The actual process the authors developed involved creating a propylene-terepthalate (PET) polymer surface covered in a thin copper sheet. Squares the size of the chiplets were etched into the PET, and the exposed copper was coated with solder simply by dipping the sheet in a bath of it. With the solder in place, the sheet was simply drawn slowly through the oil/water/chiplet mixture, and the chiplets spontaneously occupied the solder-filled holes. The authors were able to fill about 98 percent of the surface with chiplets by making several passes through the oil-water mix at 30mm/second. That may not sound like it was that fast, but they were able to assemble about 62,000 chiplets in three minutes.

The self assembly process (left) and the results (right).
Image courtesy of study author Heiko O. Jacobs.

Once assembled, the researchers simply layered some epoxy on top of the chiplets, locking them into place, and added a second conducting electrode layer. The resulting device operated nearly as efficiently as single, isolated chiplets. The devices could also handle bending without a significant drop in performance—the authors attribute the differences to the fact that bending the device took some of the chiplets out of direct illumination, dropping their power output.

All told, their device reduces the silicon needed in the final product by a factor of 10, largely replacing it with cheap polymers. The authors also demonstrated devices with different spacing, irregular substrates, and triangular chiplets, showing the technique's flexibility. Greater automation of the process, they suggest, could probably improve the yields and speed of manufacture.

It's difficult to tell how this will play out, because the cost-performance ratio in photovoltaics seems to be changing on a weekly basis, with silicon competing with various forms of thin-film metallic materials. Still, it's likely that different technologies will find homes in specialized applications, and a flexible polymer is likely to have advantages in some use cases.
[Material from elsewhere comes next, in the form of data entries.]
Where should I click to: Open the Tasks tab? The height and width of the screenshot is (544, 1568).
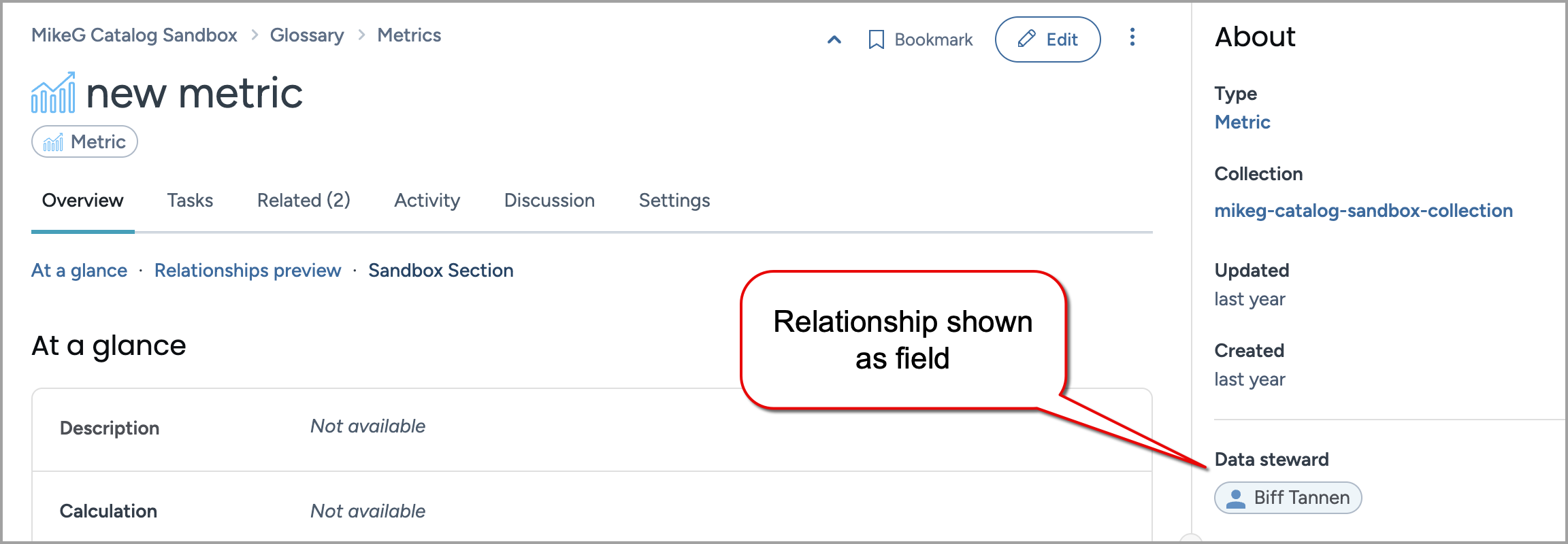[x=190, y=201]
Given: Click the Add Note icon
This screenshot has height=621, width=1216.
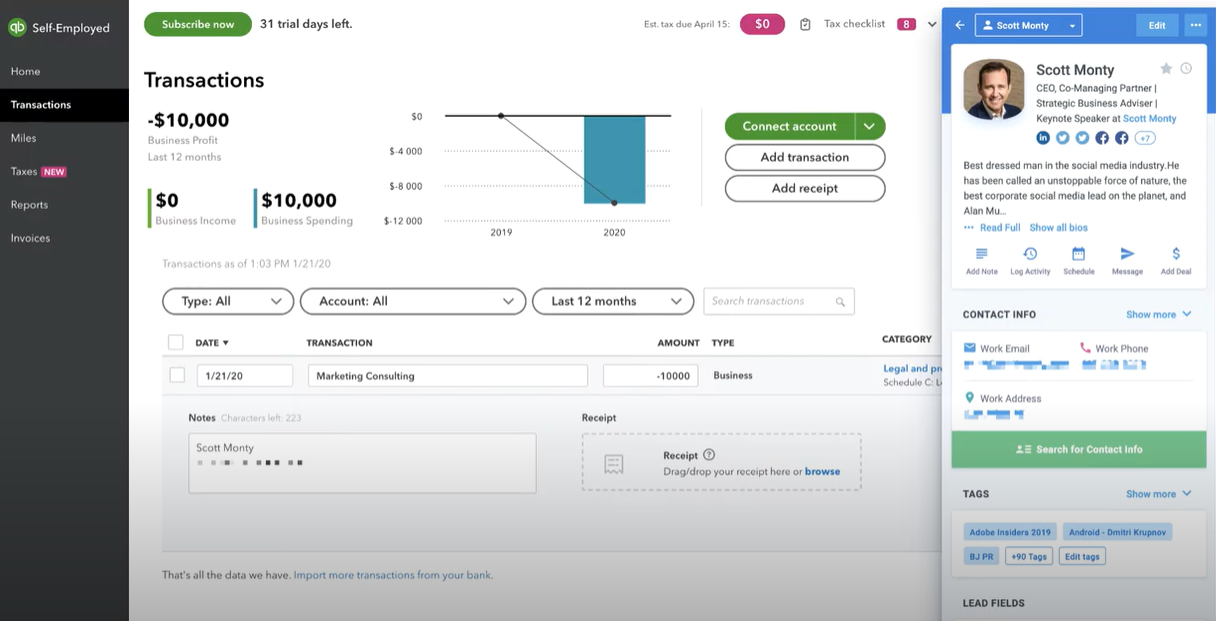Looking at the screenshot, I should 981,254.
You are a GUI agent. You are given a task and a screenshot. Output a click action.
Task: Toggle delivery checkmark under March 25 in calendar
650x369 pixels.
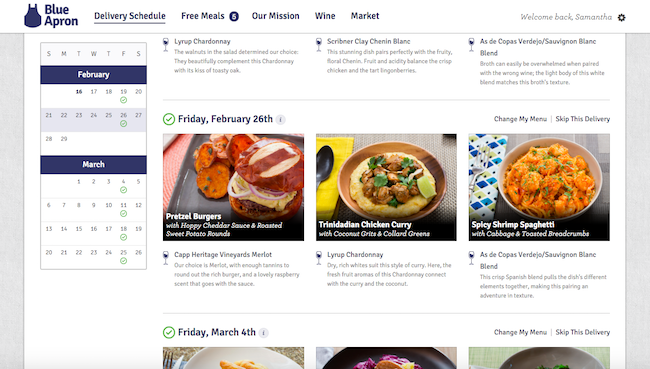click(124, 261)
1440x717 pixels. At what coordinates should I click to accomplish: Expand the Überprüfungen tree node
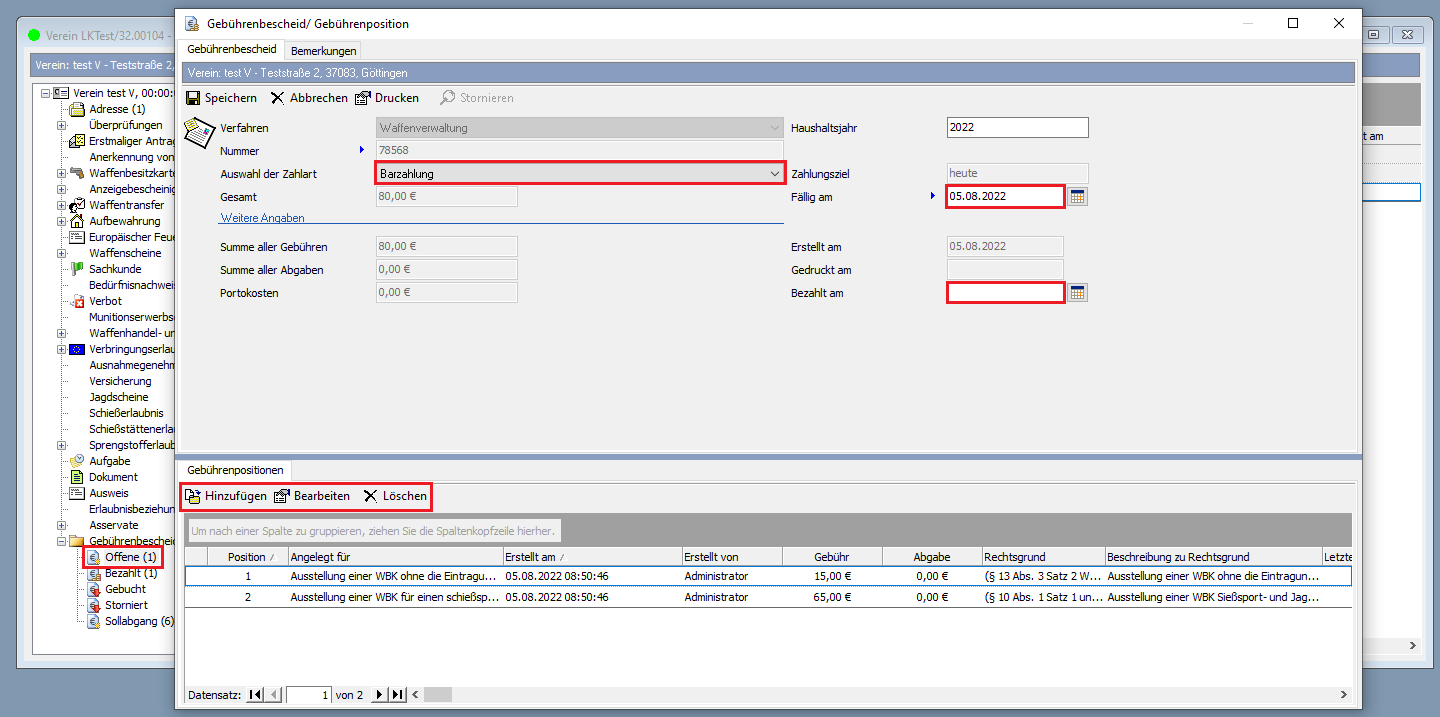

But the approach itself may be as important as this specific result. Some people working in the area have suggested that the problem with photovoltaics won't be manufacturing enough capacity; it will be hooking what we can manufacture into the grid fast enough, a problem that has led to the suggestion that a form of self-assembling solar paint will ultimately be required. This sort of simplified self-assembly may be a step in that direction.